- PAGE EXTRACT:
========
After its fair share of delays, NASA’s Artemis I spacecraft is on its way to the Moon! It blasted off from Florida at about 1:47am in a spectacular display. This is the first launch of the Artemis mission, which will eventually return people to the lunar surface for the first time since 1972. It’s also a step towards putting people on Mars. For now, the uncrewed spacecraft is heading to the Moon and back to test all of the Artemis systems.
Within minutes, the spacecraft had shed its rocket engines and unfurled solar panels in Earth’s orbit. There’s lots more coverage coming from NASA, including the first photos the vehicle takes of Earth. Artemis I will be on a close approach to the Moon in just a few days and then again when it starts the journey back to Earth. Splashdown back on Earth is scheduled for December 11, 2022. You can track the Artemis I spacecraft over the 26 day mission. A video of the launch is also now available.
NASA scrubbed previous launch attempts on August 29 (engine temperature issues) and September 3 (leaking liquid hydrogen). Teams made repairs on the launch pad on those occasions because moving the rocket back into its hangar is a process that takes eight hours of cautious driving and risks further delays.
But once Hurricane Ian threatened the area, a September 27 launch date was also scrubbed and the rocket was rolled into its hangar for safety. It weathered the dregs of Hurricane Nicole on the launch pad in early November as well.
Instead of a human crew, Artemis I is taking a few dummies, called Moonikins by NASA. Two female moonikins are aboard. One is wearing a radiation vest and one is not, both connected to sensors that track the levels of exposure.
========
- DATA EXCERPT:
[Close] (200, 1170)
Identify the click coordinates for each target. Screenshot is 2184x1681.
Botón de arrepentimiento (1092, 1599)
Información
========
- TASKS FOR THIS EXERCISE:
1/ From the Artemis I launch article, return the passage starting at "NASA scrubbed previous" and ending at "levels of exposure.".
2/ According to the Artemis I launch article, on what date is the spacecraft's splashdown back on Earth scheduled?
3/ Continue the Artemis I launch article from its final sentence.

- PER-TASK OUTPUTS:
1/
NASA scrubbed previous launch attempts on August 29 (engine temperature issues) and September 3 (leaking liquid hydrogen). Teams made repairs on the launch pad on those occasions because moving the rocket back into its hangar is a process that takes eight hours of cautious driving and risks further delays.
But once Hurricane Ian threatened the area, a September 27 launch date was also scrubbed and the rocket was rolled into its hangar for safety. It weathered the dregs of Hurricane Nicole on the launch pad in early November as well.
Instead of a human crew, Artemis I is taking a few dummies, called Moonikins by NASA. Two female moonikins are aboard. One is wearing a radiation vest and one is not, both connected to sensors that track the levels of exposure.

2/ December 11, 2022.

3/
The spacecraft is also carrying assorted swag on the mission. NASA released a list of flags, patches, and pins, (which we learned about on DesignTAXI). The list also includes seeds, Girl Scout merit badges, and USB drives containing people’s names, essays, and artwork. A plush Shaun the Sheep is also aboard. The popular character posted blogs and photos during training for the mission.
Artemis I will deploy 10 CubeSats near the Moon. These measure gravity, radiation, and other parameters to help on future missions. There’s even one named IceCube that will look for water on the lunar surface.
NASA recently announced the landing site options for Artemis III, which will be the first crewed mission. Its scheduled to bring the first woman and person of color to the Moon in 2025. The last time people were on the Moon was the Apollo 17 mission in 1972. Artemis II launches in 2024 and will see a crew orbit the Moon without landing.
NASA teams have been testing out lots of new technology to help astronauts once they’re on the Moon, including a backpack that 3D maps the lunar environment and the water-seeking VIPER rover. There’s also a lot of people and NASA facilities involved in tracking and communicating with the mission from back on Earth. We talked to the Artemis team at Comic-Con about the mission and their science fiction influences. Like us, they’re excited about returning people to the Moon, and eventually make it to Mars.
Melissa is Nerdist’s science & technology staff writer. She also moderates “science of” panels at conventions and co-hosts Star Warsologies, a podcast about science and Star Wars. Follow her on Twitter @melissatruth.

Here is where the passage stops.